For the load testing we used Python and MySQL. We implemented intelligence, like simple 'wait' steps, generating valid BSN (social security) numbers. Every request was logged in MySQL; this database also had a shadow administration of user accounts. Extra checks to see if someone had been able to see information for a different account.

The system was very fast on low load. But at 1000 users at the same time, requests could take 20 seconds. That would be quite an extreme load, but good for testing. We found that the database query took 90 percent of the time. Also loading the PHP modules at some point took 8 seconds. A little smarter programming fixed that (being smarter so you don't always need require_once in the interpreter).
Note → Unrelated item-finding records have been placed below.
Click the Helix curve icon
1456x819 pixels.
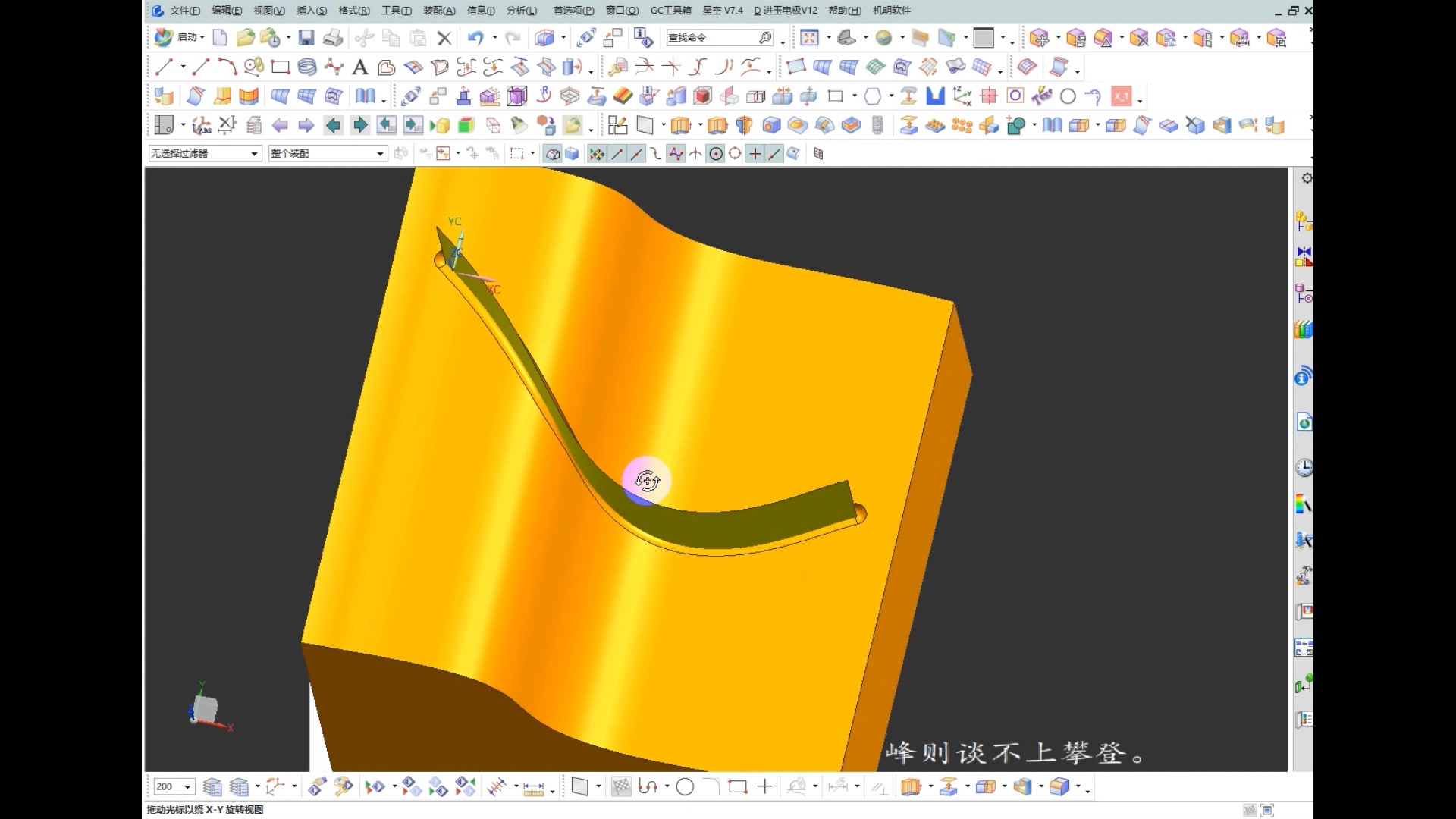[306, 67]
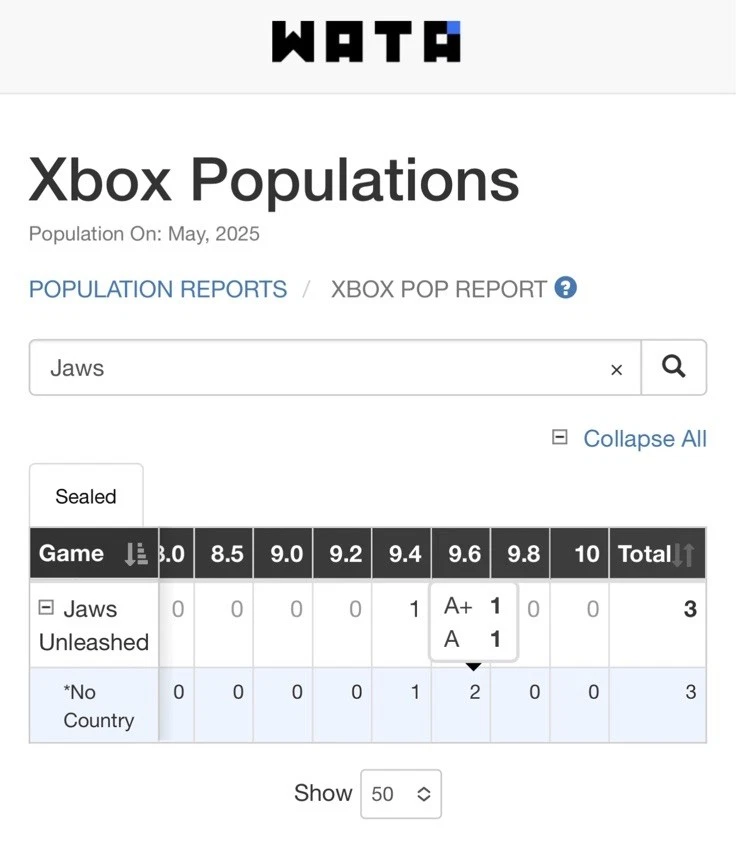This screenshot has width=736, height=844.
Task: Sort by Game column
Action: coord(136,554)
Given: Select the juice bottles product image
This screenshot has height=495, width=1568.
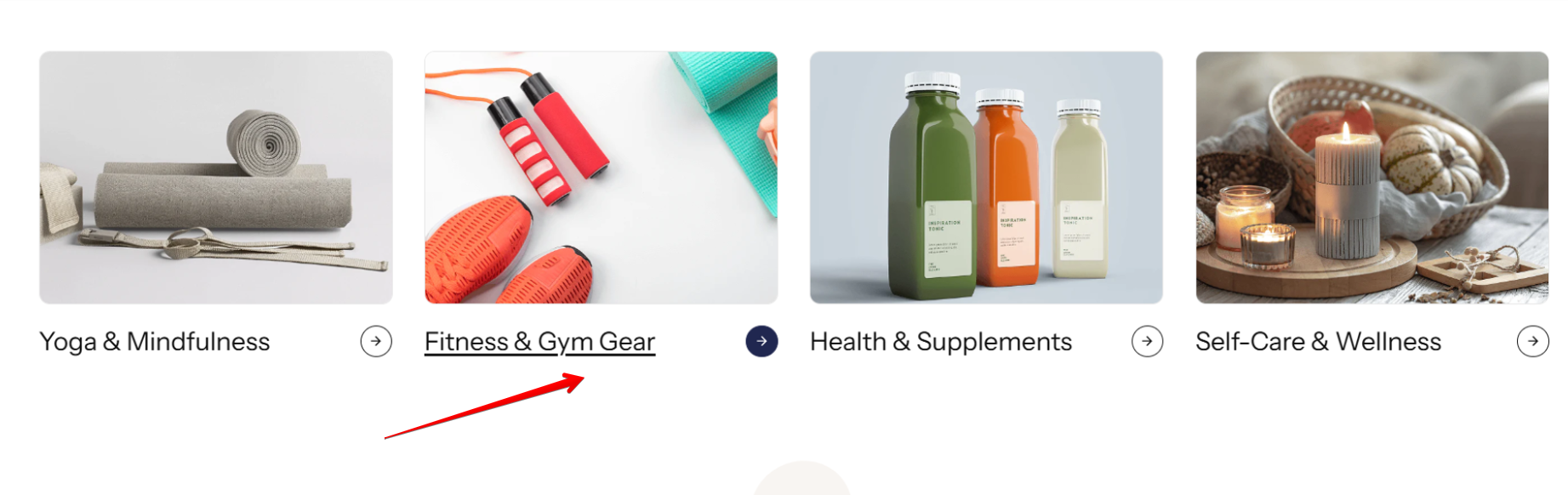Looking at the screenshot, I should pyautogui.click(x=986, y=178).
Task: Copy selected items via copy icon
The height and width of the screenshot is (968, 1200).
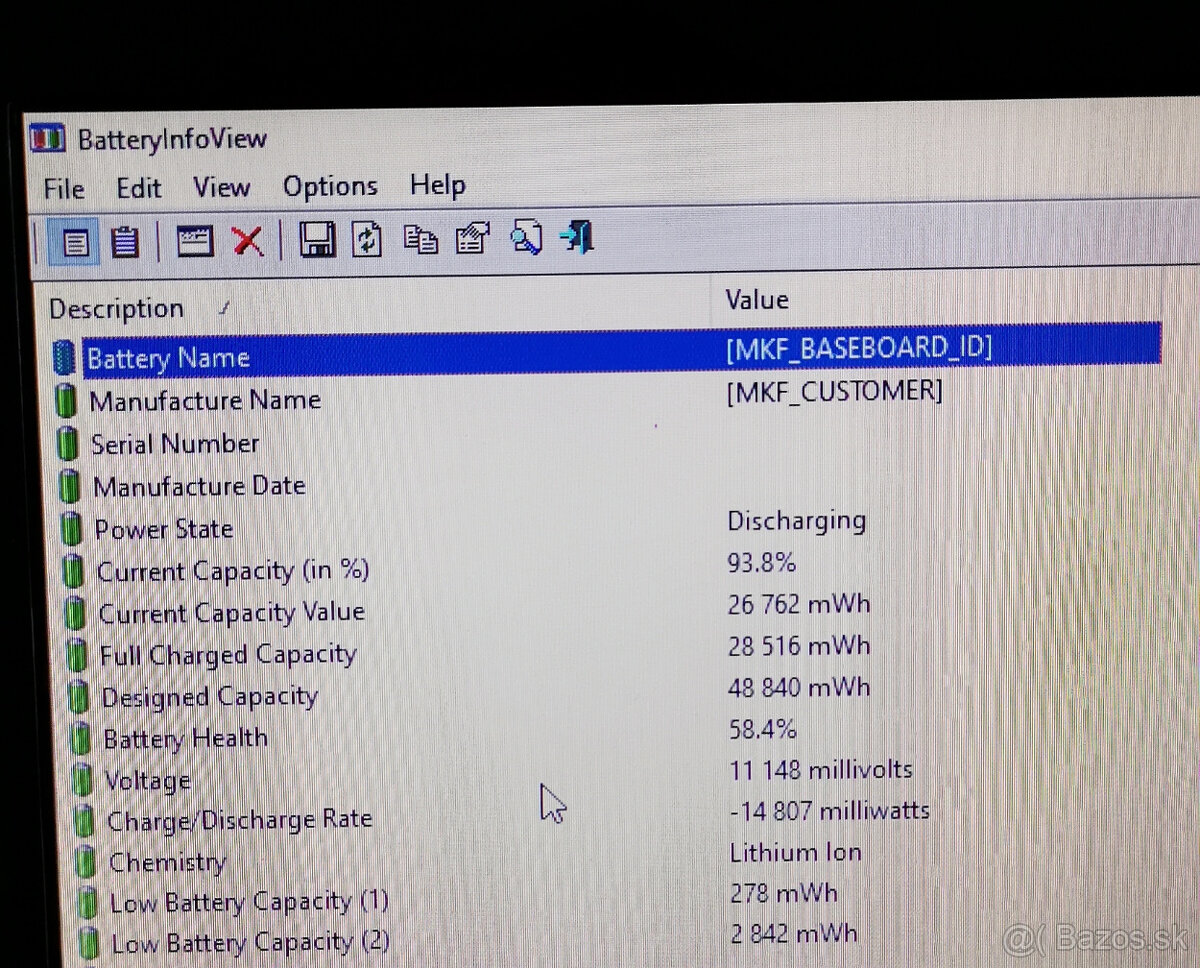Action: [x=421, y=240]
Some optimizations in NFS, Apache and the OS.

We talked about process improvements. The load testing sometimes could not be done on the acceptance server because that was being used to test functionality. We figured out where the actual bottle necks were, which could be on a different system: it's nice if the load on our server is low, but if the user is still waiting for reaction from a different system it does not buy him much.

Summary: We set a performance norm. We found out the weakest link in the various system. Result was a large number of improvements.